**TASK SET:**
a: In the forum post about CUDA streams below, list every module or name that the code imports.
b: Repeat word for word everything in the forum post about CUDA streams from "mm_parameter = torch.randn(BUF_SHAPE[0], BUF_SHAPE[0]).cuda()" down to "stream2 = torch.cuda.Stream(priority=0)".

**SOURCE EXTRACT:**
☆ ☆ ☆

Unable to Execute Forward and Backward Functions in Parallel Across Different CUDA Streams(pytorch1.9)

Hello,

I’m experiencing issues trying to execute my forward and backward propagation functions in parallel using PyTorch and CUDA streams. My code creates two different streams and attempts to execute the forward and backward propagation operations separately within these streams, but they do not seem to run in parallel.

Here is the relevant part of my code:

import torch
import numpy as np
from torch.cuda import nvtx
from contextlib import nullcontext


MB = 1 << 20
DTYPE = torch.FloatTensor
BS = 10000
REPEAT = 10
MBS = 1000

BUF_SHAPE = (256, 256)

print(f"BUF_SHAPE: {BUF_SHAPE}")

mm_parameter = torch.randn(BUF_SHAPE[0], BUF_SHAPE[0]).cuda()

def forward(input):
     return input * mm_parameter
def backward(input):
    return input * mm_parameter
 
def main():
    test_stream = True
    if test_stream:
        stream1 = torch.cuda.Stream(priority=-1)
        stream2 = torch.cuda.Stream(priority=0)
    else:
        stream1 = torch.cuda.default_stream()
        stream2 = torch.cuda.default_stream()

    PROFILE = True
    


    data = torch.ones((BS, *BUF_SHAPE)).cuda()
    print(f"Data size: {data.element_size() * data.nelement() / MB} MB")
    
    input_list = torch.chunk(data, REPEAT, dim=0)    
    output_list = []

    
    torch.cuda.synchronize()

☆ ☆ ☆

**DATASET EXTRACT:**
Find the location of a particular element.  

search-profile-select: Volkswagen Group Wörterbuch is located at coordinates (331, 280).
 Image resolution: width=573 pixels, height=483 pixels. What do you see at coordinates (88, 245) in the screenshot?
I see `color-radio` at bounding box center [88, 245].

☆ ☆ ☆

**ANSWERS TO THE TASKS:**
a:
- torch
- numpy (as np)
- nvtx (from torch.cuda)
- nullcontext (from contextlib)

b:
mm_parameter = torch.randn(BUF_SHAPE[0], BUF_SHAPE[0]).cuda()

def forward(input):
     return input * mm_parameter
def backward(input):
    return input * mm_parameter
 
def main():
    test_stream = True
    if test_stream:
        stream1 = torch.cuda.Stream(priority=-1)
        stream2 = torch.cuda.Stream(priority=0)